Word and element location data:
□ □ □ □
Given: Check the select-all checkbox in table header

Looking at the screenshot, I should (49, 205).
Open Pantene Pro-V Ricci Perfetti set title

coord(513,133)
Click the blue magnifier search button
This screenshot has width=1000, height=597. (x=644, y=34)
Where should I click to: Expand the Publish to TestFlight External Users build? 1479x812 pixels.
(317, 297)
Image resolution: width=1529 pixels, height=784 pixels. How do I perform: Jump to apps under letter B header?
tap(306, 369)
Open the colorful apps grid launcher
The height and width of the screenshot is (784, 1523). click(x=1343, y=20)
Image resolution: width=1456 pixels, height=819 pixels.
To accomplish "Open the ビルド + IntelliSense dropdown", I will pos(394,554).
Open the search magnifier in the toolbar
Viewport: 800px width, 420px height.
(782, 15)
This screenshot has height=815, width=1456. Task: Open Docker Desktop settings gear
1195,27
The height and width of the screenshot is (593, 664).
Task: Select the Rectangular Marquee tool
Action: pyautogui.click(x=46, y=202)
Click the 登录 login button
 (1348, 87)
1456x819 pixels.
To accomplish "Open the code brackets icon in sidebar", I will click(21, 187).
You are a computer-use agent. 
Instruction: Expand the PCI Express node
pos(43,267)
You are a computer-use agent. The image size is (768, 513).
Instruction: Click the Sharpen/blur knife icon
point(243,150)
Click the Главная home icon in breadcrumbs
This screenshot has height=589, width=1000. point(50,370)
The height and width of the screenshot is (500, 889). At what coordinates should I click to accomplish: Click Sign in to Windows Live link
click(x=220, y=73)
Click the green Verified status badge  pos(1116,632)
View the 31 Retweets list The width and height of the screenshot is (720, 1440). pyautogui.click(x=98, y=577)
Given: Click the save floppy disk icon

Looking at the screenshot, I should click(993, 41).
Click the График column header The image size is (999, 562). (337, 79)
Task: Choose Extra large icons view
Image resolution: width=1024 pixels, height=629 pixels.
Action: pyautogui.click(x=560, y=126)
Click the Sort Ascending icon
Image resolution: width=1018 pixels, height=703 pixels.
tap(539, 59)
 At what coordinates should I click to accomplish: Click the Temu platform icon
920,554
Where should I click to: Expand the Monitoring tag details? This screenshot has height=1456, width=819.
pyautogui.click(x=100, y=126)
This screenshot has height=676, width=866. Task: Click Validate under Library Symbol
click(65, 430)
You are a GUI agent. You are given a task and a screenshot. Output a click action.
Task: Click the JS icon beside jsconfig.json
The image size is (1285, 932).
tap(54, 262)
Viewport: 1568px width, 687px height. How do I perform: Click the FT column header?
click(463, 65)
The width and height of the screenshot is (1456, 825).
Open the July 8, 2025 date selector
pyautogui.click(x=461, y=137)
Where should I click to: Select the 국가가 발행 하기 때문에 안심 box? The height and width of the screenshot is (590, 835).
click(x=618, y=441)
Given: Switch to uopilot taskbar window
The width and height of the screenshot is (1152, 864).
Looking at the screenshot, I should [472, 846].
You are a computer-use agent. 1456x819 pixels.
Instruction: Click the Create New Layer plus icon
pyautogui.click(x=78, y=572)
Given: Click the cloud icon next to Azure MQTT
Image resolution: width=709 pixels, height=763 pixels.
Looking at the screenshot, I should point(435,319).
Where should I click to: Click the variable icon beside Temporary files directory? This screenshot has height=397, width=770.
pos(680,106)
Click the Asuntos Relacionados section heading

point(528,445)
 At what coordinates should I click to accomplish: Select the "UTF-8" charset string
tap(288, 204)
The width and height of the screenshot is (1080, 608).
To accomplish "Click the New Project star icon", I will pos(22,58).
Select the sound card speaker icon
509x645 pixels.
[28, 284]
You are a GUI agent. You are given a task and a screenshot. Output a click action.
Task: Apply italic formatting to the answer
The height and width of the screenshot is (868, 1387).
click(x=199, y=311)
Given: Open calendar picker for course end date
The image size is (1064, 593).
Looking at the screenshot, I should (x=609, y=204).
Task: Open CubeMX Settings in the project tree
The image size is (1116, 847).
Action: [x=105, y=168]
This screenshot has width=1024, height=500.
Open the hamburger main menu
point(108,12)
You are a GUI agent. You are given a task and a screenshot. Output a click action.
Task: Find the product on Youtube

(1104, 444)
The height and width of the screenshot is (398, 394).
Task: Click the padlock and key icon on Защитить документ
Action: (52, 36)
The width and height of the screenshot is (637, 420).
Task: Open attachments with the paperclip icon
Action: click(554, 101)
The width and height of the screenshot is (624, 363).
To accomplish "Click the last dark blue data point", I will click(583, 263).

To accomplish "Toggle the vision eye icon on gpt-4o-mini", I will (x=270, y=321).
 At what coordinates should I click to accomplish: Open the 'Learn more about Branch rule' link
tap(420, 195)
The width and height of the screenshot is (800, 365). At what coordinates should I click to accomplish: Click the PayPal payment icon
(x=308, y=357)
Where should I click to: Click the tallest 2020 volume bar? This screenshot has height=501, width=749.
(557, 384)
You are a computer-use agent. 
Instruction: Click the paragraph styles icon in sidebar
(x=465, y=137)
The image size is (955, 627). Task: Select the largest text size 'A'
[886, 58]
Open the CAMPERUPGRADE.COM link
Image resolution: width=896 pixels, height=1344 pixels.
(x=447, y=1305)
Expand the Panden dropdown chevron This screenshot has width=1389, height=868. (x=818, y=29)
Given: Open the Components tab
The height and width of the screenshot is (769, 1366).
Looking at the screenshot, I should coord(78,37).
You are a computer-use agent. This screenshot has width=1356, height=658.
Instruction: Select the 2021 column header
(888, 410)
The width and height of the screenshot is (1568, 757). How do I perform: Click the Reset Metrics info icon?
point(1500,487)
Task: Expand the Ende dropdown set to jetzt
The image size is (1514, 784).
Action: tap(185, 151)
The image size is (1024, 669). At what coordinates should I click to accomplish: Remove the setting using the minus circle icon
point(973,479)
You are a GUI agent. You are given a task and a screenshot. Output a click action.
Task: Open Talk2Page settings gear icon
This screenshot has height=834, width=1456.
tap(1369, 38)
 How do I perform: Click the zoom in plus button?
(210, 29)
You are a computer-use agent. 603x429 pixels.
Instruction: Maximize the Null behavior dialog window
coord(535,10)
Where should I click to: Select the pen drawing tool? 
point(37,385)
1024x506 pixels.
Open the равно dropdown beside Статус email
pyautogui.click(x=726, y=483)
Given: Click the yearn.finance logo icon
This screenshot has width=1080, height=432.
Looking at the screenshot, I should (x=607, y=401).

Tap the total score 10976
□ □ □ □
Pick out each line of the material above that contains the word "resolution" and copy those lines in full.

Image resolution: width=1529 pixels, height=784 pixels. How do I perform: Jump to apps under letter B header?
Image resolution: width=1456 pixels, height=819 pixels.
Image resolution: width=1024 pixels, height=629 pixels.
Image resolution: width=1018 pixels, height=703 pixels.
Image resolution: width=709 pixels, height=763 pixels.
Image resolution: width=896 pixels, height=1344 pixels.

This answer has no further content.